Augusta did not care a straw for de Tokoly. She continued to brood about Nora. The girl was most vulnerable right now, when everything was unfamiliar and she had not had time to learn upper-class manners. If she could be brought to disgrace herself somehow tonight, preferably in front of the Prince of Wales ...
Just as she was thinking about the prince, a great cheer went up outside the house, indicating that the royal party had arrived.
A moment later the prince and Princess Alexandra came in, dressed as King Arthur and Queen Guinevere, followed by their entourage got up as knights in armor and medieval ladies. The band stopped abruptly in the middle of a Strauss waltz and struck up the national anthem. All the guests in the hall bowed and curtsied, and the queue on the staircase dipped like a wave as the royal party came up. The prince was getting fatter every year, Augusta thought as she curtsied to him. She was not sure whether there was any gray in his beard yet, but he was rapidly going bald on top. She always felt sorry for the pretty princess, who had a great deal to put up with from her spendthrift, philandering husband.
At the top of the stairs, the duke and duchess welcomed their royal guests and ushered them into the ballroom. The guests on the staircase surged forward to follow them.

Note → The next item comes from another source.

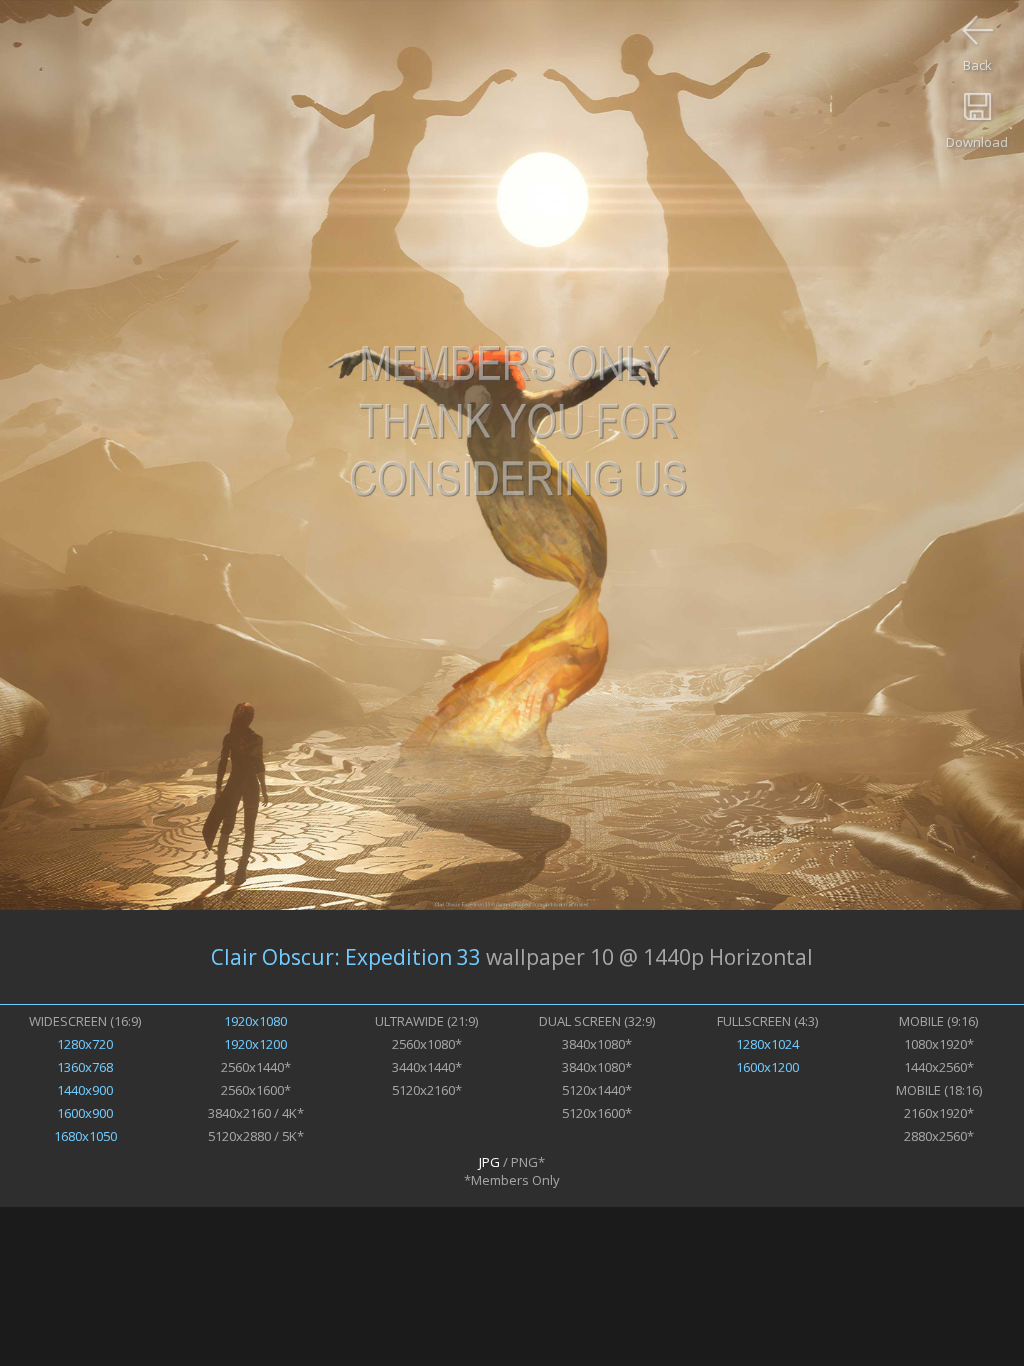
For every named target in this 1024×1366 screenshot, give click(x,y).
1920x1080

Inside the long ballroom, masses of flowers from the hothouse at the Tenbigh's country home were banked up all around the walls, and the light from a thousand candles glittered back from the tall mirrors between the windows. The footmen handing round champagne were dressed as Elizabethan courtiers in doublet and hose. The prince and princess were ushered to a dais at the end of the room. It had been arranged that some of the more spectacular costumes should pass in front of the royal party in procession, and as soon as the royals were seated the first group came in from the salon. A crush formed near the dais, and Augusta found herself shoulder-to-shoulder with Count de Tokoly.
"What a delightful girl your nephew's wife is, Mrs. Pilaster," he said.
Augusta gave him a frosty smile. "How generous you are to say so, Count."
He raised an eyebrow. "Do I detect a note of dissent? No doubt you would have preferred young Hugh to choose a bride from his own class."
"You know the answer to that without my telling you."
"But her charm is irresistible."
"Doubtless."
"I shall ask her to dance later on. Do you think she will accept?"